The empty chair reminds me that Julie would not be in it even if she were with us.  She had way too much energy for that.  She would be cooking and cleaning and arranging, and laughing, and joking, and loving on her nieces and nephews.  I miss her arm on my shoulder as she would have stood beside me in a photo of me and my daughters, but her spirit is with us.  I rejoice that we as a family remain strong and together and so appreciative of fall days at the end of November when we gather together to give thanks for all of our many blessings.  

There was more!  

In the evening we followed the tradition started long ago by Sheridan's wonderful dad by playing a spirited and competitive game of bingo.  The prizes were both great and not so great.  That is part of the fun.  Bingo and Thanksgiving pie now go together in my mind. 
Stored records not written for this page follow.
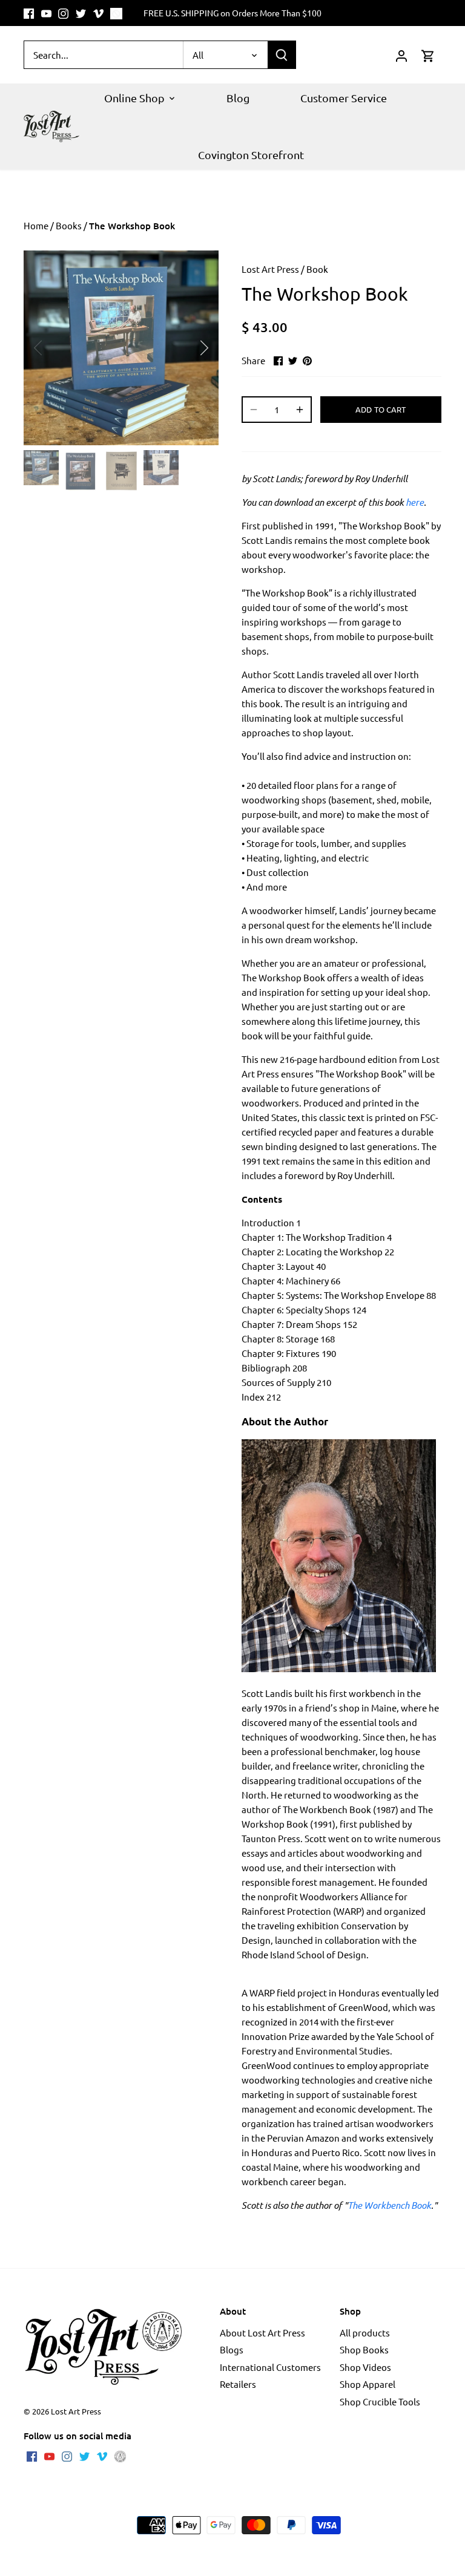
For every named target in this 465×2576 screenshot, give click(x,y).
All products (365, 2332)
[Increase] (299, 409)
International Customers (270, 2367)
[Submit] (281, 54)
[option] (121, 347)
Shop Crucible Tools (380, 2401)
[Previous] (54, 347)
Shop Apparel (367, 2384)
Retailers (238, 2384)
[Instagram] (63, 13)
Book (317, 269)
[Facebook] (29, 13)
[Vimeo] (98, 13)
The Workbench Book (389, 2205)
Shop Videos (365, 2367)
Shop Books (364, 2349)
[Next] (188, 347)
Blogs (231, 2349)
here (415, 502)
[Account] (401, 54)
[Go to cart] (428, 54)
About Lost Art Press (262, 2332)
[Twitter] (81, 13)
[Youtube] (46, 13)
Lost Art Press (270, 269)
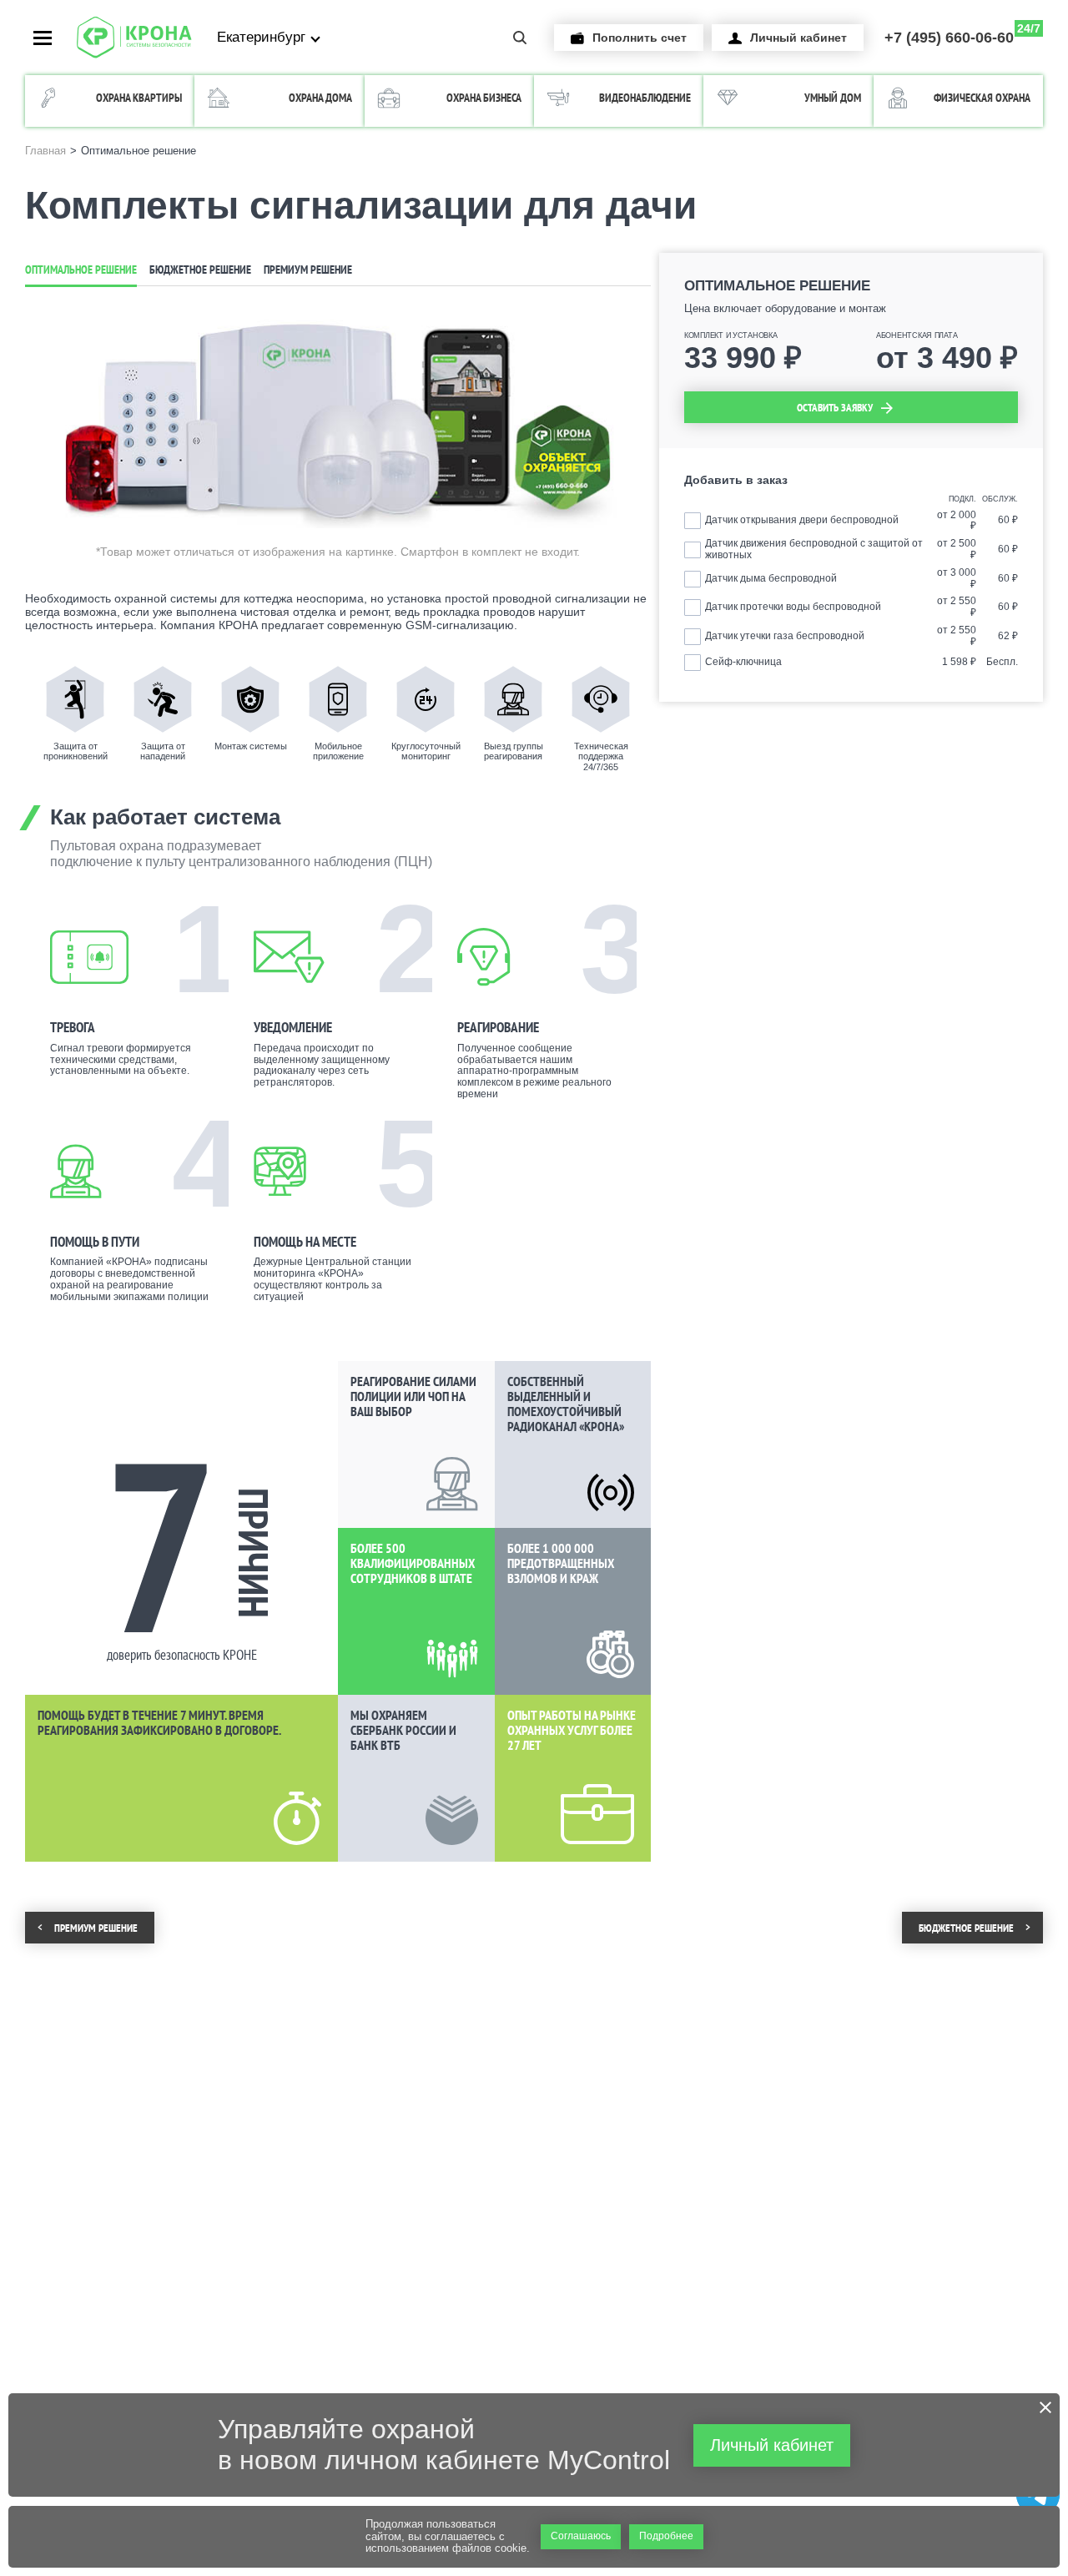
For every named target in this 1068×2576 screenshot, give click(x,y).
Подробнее (666, 2536)
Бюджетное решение (200, 269)
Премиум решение (308, 269)
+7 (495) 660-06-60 (962, 34)
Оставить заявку (835, 408)
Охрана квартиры (139, 97)
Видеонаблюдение (645, 97)
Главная (45, 151)
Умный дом (832, 97)
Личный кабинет (798, 37)
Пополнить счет (639, 37)
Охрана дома (320, 97)
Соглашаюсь (581, 2536)
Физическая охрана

 I love this tradition of more guests arriving in the evening with pies and gifts.  Sheridan's sister and her family and her mom and dad and another couple whom are good friends came to the house to play bingo after their own Thanksgiving dinners.  There was barely room to move around.  Jim was schooled on how to be the Bingo game caller, and we ended the day by playing Bingo which led to much fun and a lot of laughter.  

The memories of Thanksgiving 2018 are stored away in that place were all that is wonderful about this holiday live.  I am so very blessed with such a dear and wonderful family.  My children are so supportive of me and of each other.  I do not take that gift of family unity lightly.  Our bonds are strong and our devotion to each other is firm.  That is one hope I have always had for myself and and my children:  that we would celebrate and embrace the uniqueness that each of us bring to our family bond and they would seek to always build and affirm that bond and devotion to each other.  I'm so very grateful that again I witnessed and partook in the fellowship of a family devoted to each other.    My heart is full.

Perhaps, Thanksgiving comes at the perfect time of year because just as fall leaves us, we are given the chance to embrace her beauty one last time as we gather to spend a day giving thanks while eating delicious food with those we love best.  

Thanksgiving 2018, I needed you to be just as you were.  Now, I can let November days give way to the hustle and bustle that comes in December.